System Configuration Parameters
Let's examine the Database Mail system configuration parameters via the Database Mail Configuration Wizard, shown in Figure 10-7.
Figure 10-7. Database Mail System configuration parameters.
Each parameter value can be changed right inside the grid. To quickly look up what purpose a particular parameter serves, it is sufficient to simply switch focus to the desired grid line and look at the help text at the bottom of the dialog. Table 10-2 contains a brief summary of system configuration parameters and their possible values.
Monitoring and Troubleshooting Database Mail
Database Mail has a log that can contain different types of events, based on a specified preconfigured Logging Level. You can view the Database Mail Log easily by right-clicking on the Database Mail node in the Object Explorer and selecting the View Database Mail Log pop-up menu item. The Database Mail Log File Viewer is shown in Figure 10-8.
Figure 10-8. Database Mail Log File Viewer.

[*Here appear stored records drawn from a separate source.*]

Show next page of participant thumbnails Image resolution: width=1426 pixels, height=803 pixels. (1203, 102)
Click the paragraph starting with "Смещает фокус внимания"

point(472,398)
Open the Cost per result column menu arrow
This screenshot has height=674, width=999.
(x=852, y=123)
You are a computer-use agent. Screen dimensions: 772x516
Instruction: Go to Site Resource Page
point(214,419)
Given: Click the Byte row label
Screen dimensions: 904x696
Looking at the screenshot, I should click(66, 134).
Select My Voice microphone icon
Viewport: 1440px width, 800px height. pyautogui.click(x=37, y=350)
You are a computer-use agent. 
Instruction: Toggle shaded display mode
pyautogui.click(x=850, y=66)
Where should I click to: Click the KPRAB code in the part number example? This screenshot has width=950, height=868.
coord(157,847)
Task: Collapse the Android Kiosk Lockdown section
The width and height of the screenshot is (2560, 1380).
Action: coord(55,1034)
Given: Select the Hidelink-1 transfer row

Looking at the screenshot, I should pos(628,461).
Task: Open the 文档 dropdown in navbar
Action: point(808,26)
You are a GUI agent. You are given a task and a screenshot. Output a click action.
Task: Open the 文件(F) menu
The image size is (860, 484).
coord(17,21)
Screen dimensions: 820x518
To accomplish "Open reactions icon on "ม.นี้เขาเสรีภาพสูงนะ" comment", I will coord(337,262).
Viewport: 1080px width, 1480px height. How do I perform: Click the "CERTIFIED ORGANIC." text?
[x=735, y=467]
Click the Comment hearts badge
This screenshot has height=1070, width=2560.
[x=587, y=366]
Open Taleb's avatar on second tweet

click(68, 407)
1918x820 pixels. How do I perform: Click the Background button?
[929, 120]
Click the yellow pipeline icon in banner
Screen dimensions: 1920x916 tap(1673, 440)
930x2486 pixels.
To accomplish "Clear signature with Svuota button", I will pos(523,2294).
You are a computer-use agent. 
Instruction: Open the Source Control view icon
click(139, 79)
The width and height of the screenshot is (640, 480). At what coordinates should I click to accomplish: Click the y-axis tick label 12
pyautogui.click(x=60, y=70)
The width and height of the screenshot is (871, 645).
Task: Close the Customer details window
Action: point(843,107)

A number of monitoring views and stored procedures have also been added to Database Mail to simplify monitoring and potential troubleshooting of email issues. Although they do not have direct graphical support in SQL Server Management Studio, you can access them by executing simple queries via Query Editor.
For example, the msdb.dbo.sysmail_allitems view enables the user to see all email items processed by the system. There are specialized snapshots of this view for viewing only successfully sent items (msdb.dbo.sysmail_sentitems), unsent items (msdb.dbo.sysmail_unsentitems), and failed items (msdb.dbo.sysmail_faileditems). Any member of the DatabaseMailUserRole MSDB has access to these views, but regular users can see only specific items they personally tried to send.
Stored procedure sysmail_help_status_sp is used to view the status of Database Mail queues. Possible values returned are STARTED and STOPPED.
Tips and Tricks
Under normal operation, you would not have a need to start or stop mail queues yourself, but if you ever want to do this you can use the sysmail_start_sp and sysmail_stop_sp procedures to do this.
Managing Database Mail Storage
Because Database Mail uses the MSDB database as its repository, it is important to be able to clean up old messages. A special management stored procedure exists specifically for this purpose: sysmail_delete_ mailitems_sp, which allows the administrator to delete all mail items sent earlier than a specified date, and optionally allows you to restrict deletion by specific mail item status (sent, unsent, failed, retrying).